「大会の理念が、私がサッカーを通じて追求した目標と一致したため、参加を決めました」
韓国にも少なからぬファンがいる在日コリアンサッカー選手の安英学(アン・ヨンハ・39)が特殊な「ワールドカップ」に参加する。今月末から来月9日まで、英国ロンドンで開かれる少数者のワールドカップである「独立サッカー連盟」(ConIFA)に監督兼選手として出場を決心したのだ。

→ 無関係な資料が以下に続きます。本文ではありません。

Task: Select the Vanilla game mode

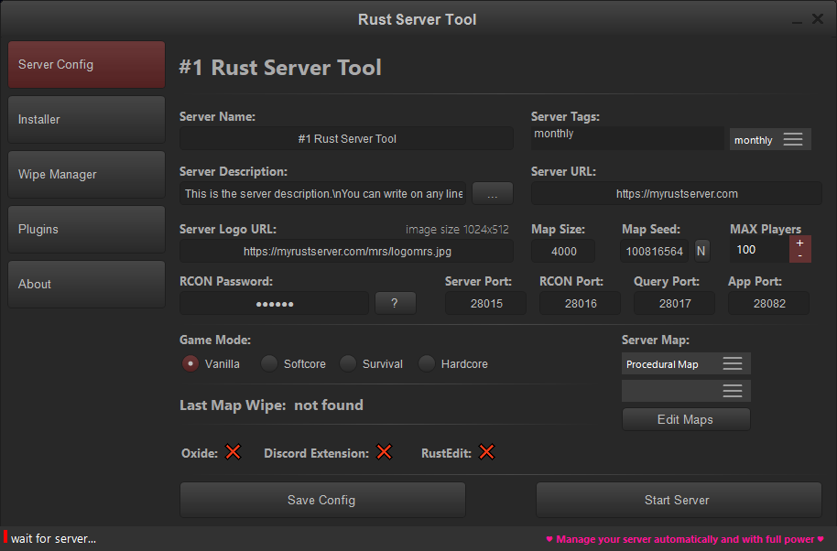Action: [190, 364]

安英学は2010年の南アフリカ共和国ワールドカップに北朝鮮代表として出場し、2006~2009年にはKリーグ釜山アイパークと水原サムスンで活躍したベテランのミッドフィルダーだ。彼は最近、東京で行ったハンギョレとのインタビューで、「この大会には北朝鮮代表ではなく、在日代表として出場する」と話した。独立サッカー連盟の大会は、国際サッカー連盟(FIFA)に加盟していない少数民族や共同体が参加するものだ。今年で3回目を迎える。

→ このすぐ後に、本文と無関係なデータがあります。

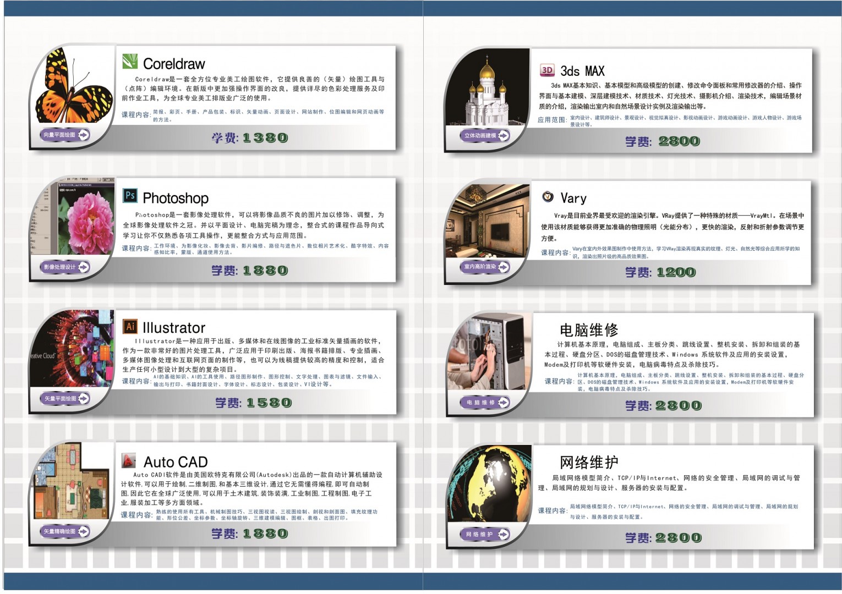
Task: Click the Photoshop Ps icon
Action: [x=130, y=195]
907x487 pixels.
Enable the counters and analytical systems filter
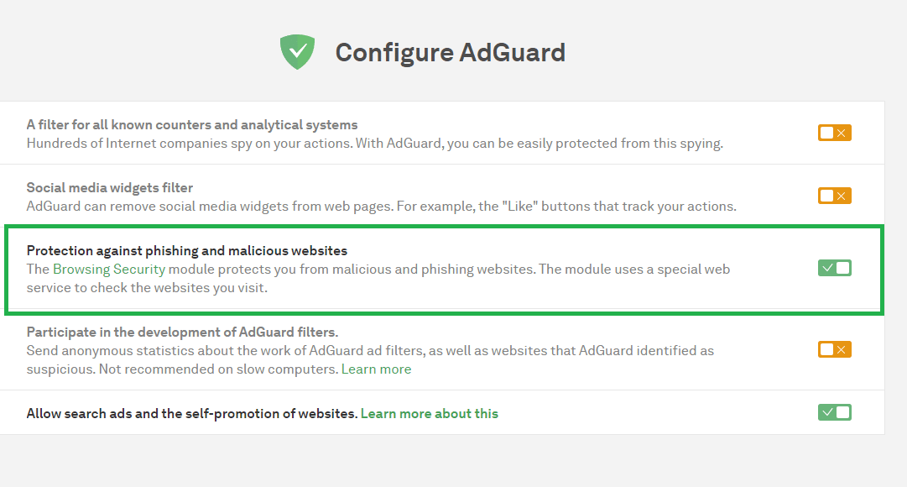(834, 133)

「私は日本で生まれた朝鮮人です。日本のJリーグでプレーして、朝鮮民主主義人民共和国(北朝鮮)代表も務め、韓国のKリーグでも選手として活動しました。しかし、私はそれらの国(韓国、日本、北朝鮮)の人ではないかもしれません。サッカーを通じて(3カ国の)橋を渡ったわけです。人と人の間に橋を架けるというConIFAの大会理念が私のサッカー人生ととても重なります」
彼が属した在日コリアンチームの名称は「日本の統一コリアン」(United Koreans in Japan)だ。デザイン関連の仕事をする知人に頼んで作ったチームのエンブレムには、韓国や北朝鮮、日本の要素をすべて盛り込んだ。朝鮮半島を象徴する赤色の虎を中央にいれ、枠は日本のサッカー代表チームの象徴である藍色に決めた。彼は「日本的要素も必ず入れてほしいとお願いした。日本という要素も私たちには欠かせない部分」だと話した。

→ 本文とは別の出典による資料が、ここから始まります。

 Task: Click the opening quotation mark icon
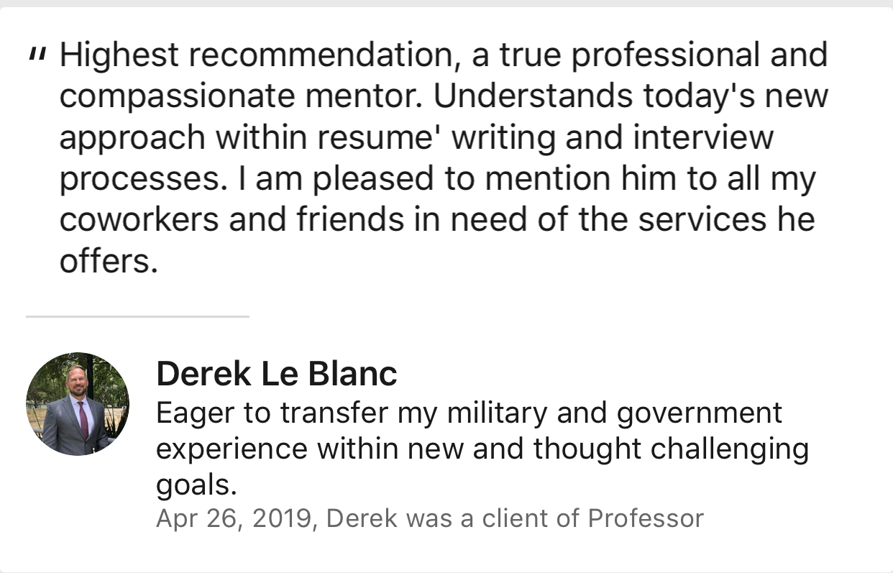[x=37, y=53]
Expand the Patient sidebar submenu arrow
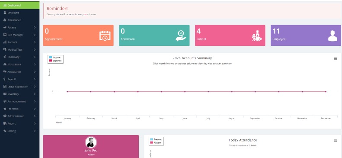Image resolution: width=342 pixels, height=158 pixels. (35, 28)
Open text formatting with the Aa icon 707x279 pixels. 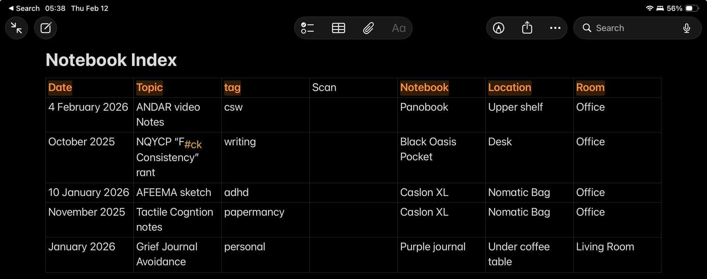[x=398, y=28]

安英学はConIFAの大会に監督兼選手としてプレーする。彼は昨年1月、Jリーグ横浜FCを最後にプロ選手として引退したが、大会のために現役に復帰した。目標は当然優勝だ。
メンバーも豪華だ。香港リーグで活躍する現役のプロ選手も加わった。選抜基準は「コリアンそして在日朝鮮人としてのプライドを持って試合に臨める人」だった。強力な優勝候補に挙げられるのは、2016年の第2回大会で準優勝したパンジャブだ。パンジャブはインド北部とパキスタン東部パンジャブ地方の人々が作った団体であり、現在ConIFAランキング1位だ。今大会を主催するバラワも優勝候補とされる。バラワはもともとアフリカ・ソマリア東部海岸地域の名称だ。バラワにルーツを持ち、現在英国に居住する人たちによるディアスポラチームだ。「両チームとも強豪だが、私たちには団結力という大きなメリットがある」と彼は言った。
安英学の国籍は朝鮮籍だ。日本が北朝鮮を国と認めておらず、日本内では無国籍者として扱われる。このため、英国ビザを取るために1カ月以上待った。英国大使館に自分が誰なのかを説明するため、自分ついてのウィキペディア英語版の説明など、提出できるものはすべて提出した。彼は「朝鮮籍には不便な点もあるが、手放すつもりはない」と話した。「朝鮮籍でも不都合のない時代がまもなく来るはずだと信じている」からだ。
安英学のため、知人たちが昨年8月、東京朝鮮学校で引退試合を開いてくれた。彼はこの試合について「見かけの華やかさはないかもしれないが、私にとっては最も華やかな引退試合だった」と話した。「朝鮮籍」安英学の二度目のワールドカップへの挑戦は成功するだろうか。